Today's selection is the theme song for what I would argue is one of the most inventive movie monsters ever put on film. While the rest of 50s horror films were littered with essentially human-esque monsters like vampires, werewolves, and zombies, the blob is unlike anything we normally associate with being sentient. As the theme song says, it "creeps and leaps and slides and glides across the floor, right through the door..." To me, its amorphism makes the blob more realistic and interesting because who are we to know what monsters or aliens might look like?  In all likelihood, they wouldn't look a whole lot like us.

The movie was an independent production directed by a guy named Irvin Yeaworth, who had only directed motivational, educational, and religious films prior to making The Blob in 1958. It also featured Steve McQueen in his first starring role and the jaunty theme song was written by Burt Bacharach. The Blob is not just noteworthy for these reasons, however -- for the past eleven years, the movie has taken on a life of its own (in true blob form) in a suburb of Philadelphia! 

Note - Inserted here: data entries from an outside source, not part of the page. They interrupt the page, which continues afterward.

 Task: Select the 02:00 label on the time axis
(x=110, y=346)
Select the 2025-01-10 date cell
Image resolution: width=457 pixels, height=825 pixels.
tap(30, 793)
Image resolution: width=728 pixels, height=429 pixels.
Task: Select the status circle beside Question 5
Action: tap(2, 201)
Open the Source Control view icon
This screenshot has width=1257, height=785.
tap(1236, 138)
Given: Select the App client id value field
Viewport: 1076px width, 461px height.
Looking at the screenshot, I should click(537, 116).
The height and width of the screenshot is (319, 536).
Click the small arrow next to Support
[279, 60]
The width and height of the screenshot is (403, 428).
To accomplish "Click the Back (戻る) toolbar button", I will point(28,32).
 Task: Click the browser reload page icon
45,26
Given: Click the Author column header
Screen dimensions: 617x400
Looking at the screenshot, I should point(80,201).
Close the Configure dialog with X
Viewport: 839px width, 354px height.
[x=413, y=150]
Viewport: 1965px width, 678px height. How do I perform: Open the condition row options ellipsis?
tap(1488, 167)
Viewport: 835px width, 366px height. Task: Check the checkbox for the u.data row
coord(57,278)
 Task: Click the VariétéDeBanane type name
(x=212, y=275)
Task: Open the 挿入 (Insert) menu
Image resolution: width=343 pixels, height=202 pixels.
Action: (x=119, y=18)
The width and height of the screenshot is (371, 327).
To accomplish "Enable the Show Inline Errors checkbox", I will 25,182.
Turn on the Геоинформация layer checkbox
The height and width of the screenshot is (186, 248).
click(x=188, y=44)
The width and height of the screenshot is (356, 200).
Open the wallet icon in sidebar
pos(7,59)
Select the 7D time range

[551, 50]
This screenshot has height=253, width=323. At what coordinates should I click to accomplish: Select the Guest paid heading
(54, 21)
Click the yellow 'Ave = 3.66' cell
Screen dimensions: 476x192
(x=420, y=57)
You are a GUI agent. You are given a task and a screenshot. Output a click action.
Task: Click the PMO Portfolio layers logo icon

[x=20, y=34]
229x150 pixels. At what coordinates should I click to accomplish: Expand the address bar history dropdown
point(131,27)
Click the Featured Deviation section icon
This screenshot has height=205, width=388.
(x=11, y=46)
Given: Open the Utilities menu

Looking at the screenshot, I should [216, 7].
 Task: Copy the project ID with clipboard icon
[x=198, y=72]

Phoenixville, Pennsylvania is the home of the theater where the blob once oozed through the projection booth windows and caused the audience to flee en masse. In 2000, the theater started Blobfest, which celebrates its association with the movie with a reenactment of the run-out (which one must purchase tickets for long in advance to participate), a scream contest, multiple screenings of The Blob, and an actual appearance by the blob itself! Turns out it's small enough to live in a bucket (the scenes of its attacks were achieved with miniatures) and is in the possession of a movie memorabilia collector. In addition, there is a plaque in the balcony with a brass replica of the blob on it that one is encouraged to rub for luck.  Check out this article from The Onion's A.V. Club for more about this ultra-cool event!

So here is one of the most unique monster theme songs I've ever heard for one of the most unique monsters I've ever seen. The director wanted a scarier opening song, but somehow a catchy Latin beat with trilling horns, handclaps, and cheek pops fits just right.